(Data entries)
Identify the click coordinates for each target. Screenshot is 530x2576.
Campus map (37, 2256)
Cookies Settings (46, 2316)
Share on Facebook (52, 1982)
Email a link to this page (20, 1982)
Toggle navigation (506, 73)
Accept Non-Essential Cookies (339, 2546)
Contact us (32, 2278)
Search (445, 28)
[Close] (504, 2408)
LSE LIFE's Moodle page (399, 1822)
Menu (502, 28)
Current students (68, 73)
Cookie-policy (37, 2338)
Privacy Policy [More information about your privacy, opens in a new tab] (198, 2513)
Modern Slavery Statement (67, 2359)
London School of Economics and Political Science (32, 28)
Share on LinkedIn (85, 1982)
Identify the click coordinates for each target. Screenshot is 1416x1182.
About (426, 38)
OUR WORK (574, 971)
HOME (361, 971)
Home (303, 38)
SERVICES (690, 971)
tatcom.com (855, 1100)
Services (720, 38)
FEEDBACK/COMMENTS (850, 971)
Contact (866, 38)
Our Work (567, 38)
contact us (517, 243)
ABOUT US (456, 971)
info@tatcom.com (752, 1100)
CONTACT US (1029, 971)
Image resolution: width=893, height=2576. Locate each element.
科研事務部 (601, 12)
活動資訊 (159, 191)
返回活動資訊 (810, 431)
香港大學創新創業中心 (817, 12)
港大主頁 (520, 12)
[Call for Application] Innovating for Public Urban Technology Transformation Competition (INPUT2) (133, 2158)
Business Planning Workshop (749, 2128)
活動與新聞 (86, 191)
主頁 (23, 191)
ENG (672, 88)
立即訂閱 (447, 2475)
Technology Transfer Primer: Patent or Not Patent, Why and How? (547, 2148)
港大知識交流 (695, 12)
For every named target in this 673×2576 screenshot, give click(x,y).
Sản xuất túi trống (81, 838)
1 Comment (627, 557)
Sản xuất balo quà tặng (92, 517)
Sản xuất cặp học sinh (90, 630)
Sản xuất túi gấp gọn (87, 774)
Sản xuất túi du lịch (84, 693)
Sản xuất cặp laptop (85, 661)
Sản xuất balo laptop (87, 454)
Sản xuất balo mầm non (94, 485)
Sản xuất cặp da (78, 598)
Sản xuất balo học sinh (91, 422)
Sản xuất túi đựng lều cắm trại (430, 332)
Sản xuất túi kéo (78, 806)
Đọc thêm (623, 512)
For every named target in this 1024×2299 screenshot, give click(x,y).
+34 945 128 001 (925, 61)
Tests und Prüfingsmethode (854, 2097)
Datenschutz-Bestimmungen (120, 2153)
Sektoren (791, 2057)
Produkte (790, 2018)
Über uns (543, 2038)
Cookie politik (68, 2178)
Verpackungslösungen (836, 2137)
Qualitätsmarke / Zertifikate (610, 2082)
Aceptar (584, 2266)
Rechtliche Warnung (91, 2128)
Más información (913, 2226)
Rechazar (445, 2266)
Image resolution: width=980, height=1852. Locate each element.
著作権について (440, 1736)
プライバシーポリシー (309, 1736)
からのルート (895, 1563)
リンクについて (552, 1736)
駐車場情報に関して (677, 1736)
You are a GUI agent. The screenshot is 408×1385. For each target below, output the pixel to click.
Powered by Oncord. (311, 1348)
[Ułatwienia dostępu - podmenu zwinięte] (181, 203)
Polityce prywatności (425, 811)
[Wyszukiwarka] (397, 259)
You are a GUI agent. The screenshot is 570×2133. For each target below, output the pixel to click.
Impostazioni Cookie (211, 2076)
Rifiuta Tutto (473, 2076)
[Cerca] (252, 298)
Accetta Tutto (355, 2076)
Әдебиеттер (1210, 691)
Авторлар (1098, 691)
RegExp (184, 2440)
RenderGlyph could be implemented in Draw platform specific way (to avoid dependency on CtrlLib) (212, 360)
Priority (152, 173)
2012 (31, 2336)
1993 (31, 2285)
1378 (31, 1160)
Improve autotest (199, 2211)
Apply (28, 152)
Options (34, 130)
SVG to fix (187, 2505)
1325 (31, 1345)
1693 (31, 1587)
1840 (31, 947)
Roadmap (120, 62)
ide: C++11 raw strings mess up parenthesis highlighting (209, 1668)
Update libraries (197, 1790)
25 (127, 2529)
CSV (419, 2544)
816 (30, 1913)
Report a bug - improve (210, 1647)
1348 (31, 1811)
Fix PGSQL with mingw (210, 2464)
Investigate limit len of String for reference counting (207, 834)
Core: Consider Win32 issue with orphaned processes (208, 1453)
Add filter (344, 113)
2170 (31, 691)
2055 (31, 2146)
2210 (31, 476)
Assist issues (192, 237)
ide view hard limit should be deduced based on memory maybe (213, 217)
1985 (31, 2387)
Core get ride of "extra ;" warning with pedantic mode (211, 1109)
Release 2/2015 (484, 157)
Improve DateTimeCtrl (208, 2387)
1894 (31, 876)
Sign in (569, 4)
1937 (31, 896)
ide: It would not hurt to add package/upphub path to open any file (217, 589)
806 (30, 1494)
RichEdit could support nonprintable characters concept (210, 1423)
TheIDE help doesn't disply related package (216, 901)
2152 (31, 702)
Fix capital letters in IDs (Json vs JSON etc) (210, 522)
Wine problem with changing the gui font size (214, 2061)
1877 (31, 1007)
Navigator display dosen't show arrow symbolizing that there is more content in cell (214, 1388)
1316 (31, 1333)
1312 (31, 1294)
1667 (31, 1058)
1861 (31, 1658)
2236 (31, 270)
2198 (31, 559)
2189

## THE TASK
Can you print every line of the material above without changing anything?

## FINAL RESULT
Identify the click coordinates for each target. Screenshot is 530x2576.
Campus map (37, 2256)
Cookies Settings (46, 2316)
Share on Facebook (52, 1982)
Email a link to this page (20, 1982)
Toggle navigation (506, 73)
Accept Non-Essential Cookies (339, 2546)
Contact us (32, 2278)
Search (445, 28)
[Close] (504, 2408)
LSE LIFE's Moodle page (399, 1822)
Menu (502, 28)
Current students (68, 73)
Cookie-policy (37, 2338)
Privacy Policy [More information about your privacy, opens in a new tab] (198, 2513)
Modern Slavery Statement (67, 2359)
London School of Economics and Political Science (32, 28)
Share on LinkedIn (85, 1982)
Identify the click coordinates for each target. Screenshot is 1416x1182.
About (426, 38)
OUR WORK (574, 971)
HOME (361, 971)
Home (303, 38)
SERVICES (690, 971)
tatcom.com (855, 1100)
Services (720, 38)
FEEDBACK/COMMENTS (850, 971)
Contact (866, 38)
Our Work (567, 38)
contact us (517, 243)
ABOUT US (456, 971)
info@tatcom.com (752, 1100)
CONTACT US (1029, 971)
Image resolution: width=893, height=2576. Locate each element.
科研事務部 (601, 12)
活動資訊 (159, 191)
返回活動資訊 (810, 431)
香港大學創新創業中心 (817, 12)
港大主頁 (520, 12)
[Call for Application] Innovating for Public Urban Technology Transformation Competition (INPUT2) (133, 2158)
Business Planning Workshop (749, 2128)
活動與新聞 (86, 191)
主頁 (23, 191)
ENG (672, 88)
立即訂閱 (447, 2475)
Technology Transfer Primer: Patent or Not Patent, Why and How? (547, 2148)
港大知識交流 (695, 12)
For every named target in this 673×2576 screenshot, give click(x,y).
Sản xuất túi trống (81, 838)
1 Comment (627, 557)
Sản xuất balo quà tặng (92, 517)
Sản xuất cặp học sinh (90, 630)
Sản xuất túi gấp gọn (87, 774)
Sản xuất túi du lịch (84, 693)
Sản xuất cặp laptop (85, 661)
Sản xuất balo laptop (87, 454)
Sản xuất balo mầm non (94, 485)
Sản xuất cặp da (78, 598)
Sản xuất balo học sinh (91, 422)
Sản xuất túi đựng lều cắm trại (430, 332)
Sản xuất túi kéo (78, 806)
Đọc thêm (623, 512)
For every named target in this 1024×2299 screenshot, give click(x,y).
+34 945 128 001 (925, 61)
Tests und Prüfingsmethode (854, 2097)
Datenschutz-Bestimmungen (120, 2153)
Sektoren (791, 2057)
Produkte (790, 2018)
Über uns (543, 2038)
Cookie politik (68, 2178)
Verpackungslösungen (836, 2137)
Qualitätsmarke / Zertifikate (610, 2082)
Aceptar (584, 2266)
Rechtliche Warnung (91, 2128)
Más información (913, 2226)
Rechazar (445, 2266)
Image resolution: width=980, height=1852. Locate each element.
著作権について (440, 1736)
プライバシーポリシー (309, 1736)
からのルート (895, 1563)
リンクについて (552, 1736)
駐車場情報に関して (677, 1736)
You are a GUI agent. The screenshot is 408×1385. For each target below, output the pixel to click.
Powered by Oncord. (311, 1348)
[Ułatwienia dostępu - podmenu zwinięte] (181, 203)
Polityce prywatności (425, 811)
[Wyszukiwarka] (397, 259)
You are a GUI agent. The screenshot is 570×2133. For each target below, output the pixel to click.
Impostazioni Cookie (211, 2076)
Rifiuta Tutto (473, 2076)
[Cerca] (252, 298)
Accetta Tutto (355, 2076)
Әдебиеттер (1210, 691)
Авторлар (1098, 691)
RegExp (184, 2440)
RenderGlyph could be implemented in Draw platform specific way (to avoid dependency on CtrlLib) (212, 360)
Priority (152, 173)
2012 (31, 2336)
1993 (31, 2285)
1378 (31, 1160)
Improve autotest (199, 2211)
Apply (28, 152)
Options (34, 130)
SVG to fix (187, 2505)
1325 (31, 1345)
1693 (31, 1587)
1840 (31, 947)
Roadmap (120, 62)
ide: C++11 raw strings mess up parenthesis highlighting (209, 1668)
Update libraries (197, 1790)
25 (127, 2529)
CSV (419, 2544)
816 (30, 1913)
Report a bug - improve (210, 1647)
1348 (31, 1811)
Fix PGSQL with mingw (210, 2464)
Investigate limit len of String for reference counting (207, 834)
Core: Consider Win32 issue with orphaned processes (208, 1453)
Add filter (344, 113)
2170 (31, 691)
2055 (31, 2146)
2210 (31, 476)
Assist issues (192, 237)
ide view hard limit should be deduced based on memory maybe (213, 217)
1985 (31, 2387)
Core get ride of "extra ;" warning with pedantic mode (211, 1109)
Release 2/2015 (484, 157)
Improve DateTimeCtrl (208, 2387)
1894 (31, 876)
Sign in (569, 4)
1937 (31, 896)
ide: It would not hurt to add package/upphub path to open any file (217, 589)
806 (30, 1494)
RichEdit could support nonprintable characters concept (210, 1423)
TheIDE help doesn't disply related package (216, 901)
2152 (31, 702)
Fix capital letters in IDs (Json vs JSON etc) (210, 522)
Wine problem with changing the gui font size (214, 2061)
1877 (31, 1007)
Navigator display dosen't show arrow symbolizing that there is more content in cell (214, 1388)
1316 (31, 1333)
1312 (31, 1294)
1667 (31, 1058)
1861 (31, 1658)
2236 (31, 270)
2198 (31, 559)
2189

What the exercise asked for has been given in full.